<<<<

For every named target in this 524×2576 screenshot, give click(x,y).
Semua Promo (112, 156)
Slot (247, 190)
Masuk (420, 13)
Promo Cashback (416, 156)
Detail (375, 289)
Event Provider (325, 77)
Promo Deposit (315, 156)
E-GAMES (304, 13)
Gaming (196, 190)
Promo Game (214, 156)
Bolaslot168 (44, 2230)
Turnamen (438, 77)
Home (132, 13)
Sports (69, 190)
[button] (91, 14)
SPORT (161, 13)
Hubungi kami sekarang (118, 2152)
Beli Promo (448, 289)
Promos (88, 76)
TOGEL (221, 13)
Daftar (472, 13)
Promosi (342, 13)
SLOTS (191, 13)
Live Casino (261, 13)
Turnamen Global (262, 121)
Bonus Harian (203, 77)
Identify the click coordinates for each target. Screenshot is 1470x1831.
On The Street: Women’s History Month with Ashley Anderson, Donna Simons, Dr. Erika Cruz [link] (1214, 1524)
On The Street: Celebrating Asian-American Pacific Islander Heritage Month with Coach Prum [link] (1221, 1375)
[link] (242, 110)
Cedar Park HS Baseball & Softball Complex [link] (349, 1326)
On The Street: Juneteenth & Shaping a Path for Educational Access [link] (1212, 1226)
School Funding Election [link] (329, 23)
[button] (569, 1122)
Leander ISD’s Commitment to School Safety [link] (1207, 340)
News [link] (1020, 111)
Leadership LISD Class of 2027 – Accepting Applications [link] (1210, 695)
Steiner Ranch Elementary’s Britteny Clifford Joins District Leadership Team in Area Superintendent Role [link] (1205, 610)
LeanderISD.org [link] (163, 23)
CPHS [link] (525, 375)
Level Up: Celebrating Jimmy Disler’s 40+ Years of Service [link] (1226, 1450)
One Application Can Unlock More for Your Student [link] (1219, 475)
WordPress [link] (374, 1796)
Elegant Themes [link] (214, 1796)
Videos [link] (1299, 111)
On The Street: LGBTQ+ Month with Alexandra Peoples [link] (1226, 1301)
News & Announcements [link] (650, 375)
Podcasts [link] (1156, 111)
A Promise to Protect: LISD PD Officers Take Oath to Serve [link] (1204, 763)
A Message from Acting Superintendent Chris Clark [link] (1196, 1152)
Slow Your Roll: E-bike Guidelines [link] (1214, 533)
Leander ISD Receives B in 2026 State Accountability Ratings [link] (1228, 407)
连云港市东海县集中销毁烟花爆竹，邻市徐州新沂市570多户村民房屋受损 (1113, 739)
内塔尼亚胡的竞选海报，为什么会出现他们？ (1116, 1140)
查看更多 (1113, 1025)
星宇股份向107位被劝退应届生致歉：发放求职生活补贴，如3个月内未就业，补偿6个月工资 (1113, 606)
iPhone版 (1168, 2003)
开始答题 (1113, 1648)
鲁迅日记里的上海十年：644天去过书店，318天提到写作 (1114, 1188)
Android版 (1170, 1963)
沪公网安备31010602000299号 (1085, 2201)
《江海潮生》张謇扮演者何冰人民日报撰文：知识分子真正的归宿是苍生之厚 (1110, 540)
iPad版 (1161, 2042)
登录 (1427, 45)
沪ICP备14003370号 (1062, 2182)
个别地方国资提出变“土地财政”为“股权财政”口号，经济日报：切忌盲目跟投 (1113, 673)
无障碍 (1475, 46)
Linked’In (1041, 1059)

>>>>

EXERCISE OBJECTIVE: Retrieve each line from the records above where the word "target" occurs.

THE COMPLETED TASK:
For every named target in this 524×2576 screenshot, give click(x,y).
Identify the click coordinates for each target. Screenshot is 1470x1831.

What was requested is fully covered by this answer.